• _REQUIRED WORK_:
1. According to the passage on the Old Camdenians Club, in what year did the Cricket Club come into being?
2. Carry on the account of the Old Camdenians Club, picking up after its last sentence.

• _DOCUMENT PASSAGE_:

+===+

The Old Camdenians
The Old Camdenians Club has been in existence almost as long as the school itself, since 1909, and except for the periods of the First and Second World Wars, its activities have been continuous and broad in scope.
Membership of the Old Camdenians Club is automatic for all former students of the school and to members of the school staff, past and present.
The Football Club became a founder-member of the Boys League in 1919, the Cricket Club came into being in 1930 and a Dramatic Society in 1932. Other activities, such as the Badminton Club, have from time to time been enjoyed, and more can be organised at any time according to the wishes of the members.
The annual lunch or dinner is a long-standing feature of the club, where school friends can once again enjoy each other’s company, along with school staff and school leavers.
The most ambitious scheme ever attempted by the Club was the purchase of a 30-year lease in 1970 and the development of a fine sports ground and clubhouse at Burtonhole Lane, Mill Hill, where the Cricket Club still play.
A magazine called The Phoenix gave details of the Club’s programme and news of the school and its former students. It was issued free to members as well as The Camdenian, the school’s own annual publication. Since the mid 1980s a newsletter has replaced these publications and been sent to all members. A website detailing the activities of the club was created in 2006 and all activities and information are posted there.
The Club operated a semi-official hiring policy, offering job opportunities for school leavers which Old Camdenians employed. Many were employed by the Metropolitan Water Board and it was often stated that the Old Camdenians controlled London’s water.
Teachers were encouraged to recommend help for pupils where they felt it was needed. Money was given to pupils who perhaps might not otherwise have gone to university.
The Club financed the reading room in the Old Building where pupils could go in their lunch breaks to study and read. It also housed the plaque recording all the Old Camdenians who died in the First and Second World Wars.

+===+

• _INPUT DATA_:

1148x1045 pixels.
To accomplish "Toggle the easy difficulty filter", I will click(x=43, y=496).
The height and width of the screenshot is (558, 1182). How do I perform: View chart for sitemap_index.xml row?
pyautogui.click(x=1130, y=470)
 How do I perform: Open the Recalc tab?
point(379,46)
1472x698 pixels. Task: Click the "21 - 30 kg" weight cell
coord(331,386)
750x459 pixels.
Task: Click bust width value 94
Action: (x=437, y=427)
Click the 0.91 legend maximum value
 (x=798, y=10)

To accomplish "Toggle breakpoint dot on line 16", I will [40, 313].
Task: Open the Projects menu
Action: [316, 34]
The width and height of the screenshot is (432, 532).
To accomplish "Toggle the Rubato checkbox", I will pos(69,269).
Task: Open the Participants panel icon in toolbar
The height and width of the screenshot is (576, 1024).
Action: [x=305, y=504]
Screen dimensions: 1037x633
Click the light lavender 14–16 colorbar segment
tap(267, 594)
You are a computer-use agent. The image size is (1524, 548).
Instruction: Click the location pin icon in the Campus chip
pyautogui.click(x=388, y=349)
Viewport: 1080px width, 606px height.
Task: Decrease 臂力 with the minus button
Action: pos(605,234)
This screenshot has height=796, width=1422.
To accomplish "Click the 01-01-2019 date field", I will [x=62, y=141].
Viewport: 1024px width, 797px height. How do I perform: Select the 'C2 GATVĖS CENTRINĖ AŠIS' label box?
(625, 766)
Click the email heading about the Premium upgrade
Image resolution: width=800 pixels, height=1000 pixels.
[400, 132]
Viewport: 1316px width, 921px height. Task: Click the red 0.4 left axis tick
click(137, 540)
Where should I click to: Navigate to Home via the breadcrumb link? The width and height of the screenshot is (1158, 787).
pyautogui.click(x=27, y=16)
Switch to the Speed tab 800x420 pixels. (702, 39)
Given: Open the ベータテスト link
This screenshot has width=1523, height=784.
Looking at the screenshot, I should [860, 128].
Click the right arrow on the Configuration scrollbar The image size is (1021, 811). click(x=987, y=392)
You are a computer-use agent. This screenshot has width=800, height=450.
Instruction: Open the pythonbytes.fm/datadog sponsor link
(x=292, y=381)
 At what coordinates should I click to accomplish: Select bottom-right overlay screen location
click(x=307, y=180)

+===+

• _RESULTS BY TASK_:
1. 1930

2.
When Frederick Hurlestone-Jones, the famous ex-headmaster, and Bill Seitz, a teacher and an Old Camdenian, died, there were appeals made and the Club used these to fund such things as library books. Funds still exists today from these appeals and these are used to help the school.
There was a Cambridge section of the Club comprising all those who went on to Cambridge University, and through the Club there was a flat in Cambridge which was passed down to succeeding students from the school.
The Club worked closely with the Parent Teachers’ Association, raising funds and collaborating with them in running events at the school. There were book fairs, clothing exchanges, and on one occasion the Club put on a variety show with pupils forming pop groups, as well as parents performing and the school orchestra. The Club worked with school staff to organise school dances, with girls from Camden School invited to join us. These school dances raised money and furthered pupils’ education.
Over the years many OCs have returned to give talks on specific subjects to pupils, such as careers in law accountancy, filmmaking, etc. Some have undertaken mentoring of pupils interested in pursuing those interests.
Several Old Camdenians have become governors of the school, and many others have returned as teachers.
When the school sought Sports College status an appeal was launched and £7,000 was donated by Club members. The result was the creation of the Sports Lab and Gym which is still in situ today and carries a plaque that thanks the Old Camdenians. Indeed, Sports College status was achieved and it was mentioned in the award that the appeal had attracted so many spread all across the country and internationally.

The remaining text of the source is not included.